* YOUR GOAL *
Starting at the line that contains "Acceleration (540, 14)", transcribe each line exactly through the last line of the data. Include nothing else.

:::

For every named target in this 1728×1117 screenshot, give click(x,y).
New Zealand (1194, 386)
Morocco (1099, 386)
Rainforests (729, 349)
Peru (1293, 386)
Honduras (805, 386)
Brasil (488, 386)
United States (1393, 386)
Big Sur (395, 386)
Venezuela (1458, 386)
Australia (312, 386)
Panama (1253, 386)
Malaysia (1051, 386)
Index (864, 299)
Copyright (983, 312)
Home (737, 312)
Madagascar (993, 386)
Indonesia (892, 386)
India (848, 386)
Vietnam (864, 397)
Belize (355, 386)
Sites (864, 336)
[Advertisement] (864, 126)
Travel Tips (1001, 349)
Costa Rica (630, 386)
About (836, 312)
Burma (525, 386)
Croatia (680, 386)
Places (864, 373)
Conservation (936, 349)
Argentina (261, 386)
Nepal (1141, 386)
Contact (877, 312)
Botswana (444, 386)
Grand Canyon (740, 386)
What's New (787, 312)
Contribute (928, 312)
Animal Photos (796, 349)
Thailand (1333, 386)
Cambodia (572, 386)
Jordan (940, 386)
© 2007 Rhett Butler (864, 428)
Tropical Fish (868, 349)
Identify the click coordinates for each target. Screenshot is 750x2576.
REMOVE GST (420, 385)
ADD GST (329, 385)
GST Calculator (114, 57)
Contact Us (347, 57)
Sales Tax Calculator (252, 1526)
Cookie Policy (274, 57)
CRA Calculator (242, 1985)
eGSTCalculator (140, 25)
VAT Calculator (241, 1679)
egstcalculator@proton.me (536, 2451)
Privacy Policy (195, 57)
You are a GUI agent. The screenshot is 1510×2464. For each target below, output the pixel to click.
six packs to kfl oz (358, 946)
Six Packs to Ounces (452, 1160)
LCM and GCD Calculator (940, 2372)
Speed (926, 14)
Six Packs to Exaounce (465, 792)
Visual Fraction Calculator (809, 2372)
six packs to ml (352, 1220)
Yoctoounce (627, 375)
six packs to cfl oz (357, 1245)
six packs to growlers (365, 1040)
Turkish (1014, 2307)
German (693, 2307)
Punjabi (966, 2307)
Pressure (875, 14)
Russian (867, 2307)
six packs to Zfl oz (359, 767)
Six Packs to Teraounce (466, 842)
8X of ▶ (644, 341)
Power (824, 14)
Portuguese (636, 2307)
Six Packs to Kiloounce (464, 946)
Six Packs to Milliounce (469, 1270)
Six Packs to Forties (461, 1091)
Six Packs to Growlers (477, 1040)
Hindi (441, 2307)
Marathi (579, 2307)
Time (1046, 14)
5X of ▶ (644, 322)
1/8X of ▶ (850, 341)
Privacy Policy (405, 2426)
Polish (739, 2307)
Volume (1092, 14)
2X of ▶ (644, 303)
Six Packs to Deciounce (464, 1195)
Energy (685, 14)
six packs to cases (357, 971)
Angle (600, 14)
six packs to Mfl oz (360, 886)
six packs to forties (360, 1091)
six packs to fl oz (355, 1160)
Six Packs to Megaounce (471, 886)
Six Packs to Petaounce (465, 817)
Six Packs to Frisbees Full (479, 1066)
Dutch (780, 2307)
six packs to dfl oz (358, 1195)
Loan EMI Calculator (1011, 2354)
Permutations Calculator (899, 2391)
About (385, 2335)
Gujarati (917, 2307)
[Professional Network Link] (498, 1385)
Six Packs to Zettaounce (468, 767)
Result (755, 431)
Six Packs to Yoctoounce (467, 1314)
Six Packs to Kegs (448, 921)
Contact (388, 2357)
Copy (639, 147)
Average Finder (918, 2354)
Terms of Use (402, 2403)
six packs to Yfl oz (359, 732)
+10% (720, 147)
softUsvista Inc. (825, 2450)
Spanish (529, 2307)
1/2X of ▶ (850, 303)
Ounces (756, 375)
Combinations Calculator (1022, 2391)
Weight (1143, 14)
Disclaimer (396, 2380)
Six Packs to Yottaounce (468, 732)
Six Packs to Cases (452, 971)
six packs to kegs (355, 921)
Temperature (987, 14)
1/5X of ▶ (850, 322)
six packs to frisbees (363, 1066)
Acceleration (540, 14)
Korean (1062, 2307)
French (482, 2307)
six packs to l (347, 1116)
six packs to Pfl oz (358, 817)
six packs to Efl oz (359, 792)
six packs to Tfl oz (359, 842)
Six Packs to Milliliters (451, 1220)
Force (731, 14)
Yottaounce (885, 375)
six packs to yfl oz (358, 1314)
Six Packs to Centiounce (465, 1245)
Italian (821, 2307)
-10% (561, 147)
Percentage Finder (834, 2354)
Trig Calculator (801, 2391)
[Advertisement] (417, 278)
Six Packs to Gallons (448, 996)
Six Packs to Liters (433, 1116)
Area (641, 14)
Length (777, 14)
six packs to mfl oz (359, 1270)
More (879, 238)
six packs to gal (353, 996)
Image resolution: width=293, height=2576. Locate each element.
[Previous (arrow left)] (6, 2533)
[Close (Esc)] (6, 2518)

:::

* SOLUTION BELOW *
Acceleration (540, 14)
Korean (1062, 2307)
French (482, 2307)
six packs to l (347, 1116)
six packs to Pfl oz (358, 817)
six packs to Efl oz (359, 792)
six packs to Tfl oz (359, 842)
Six Packs to Milliliters (451, 1220)
Force (731, 14)
Yottaounce (885, 375)
six packs to yfl oz (358, 1314)
Six Packs to Centiounce (465, 1245)
Italian (821, 2307)
-10% (561, 147)
Percentage Finder (834, 2354)
Trig Calculator (801, 2391)
[Advertisement] (417, 278)
Six Packs to Gallons (448, 996)
Six Packs to Liters (433, 1116)
Area (641, 14)
Length (777, 14)
six packs to mfl oz (359, 1270)
More (879, 238)
six packs to gal (353, 996)
Image resolution: width=293, height=2576. Locate each element.
[Previous (arrow left)] (6, 2533)
[Close (Esc)] (6, 2518)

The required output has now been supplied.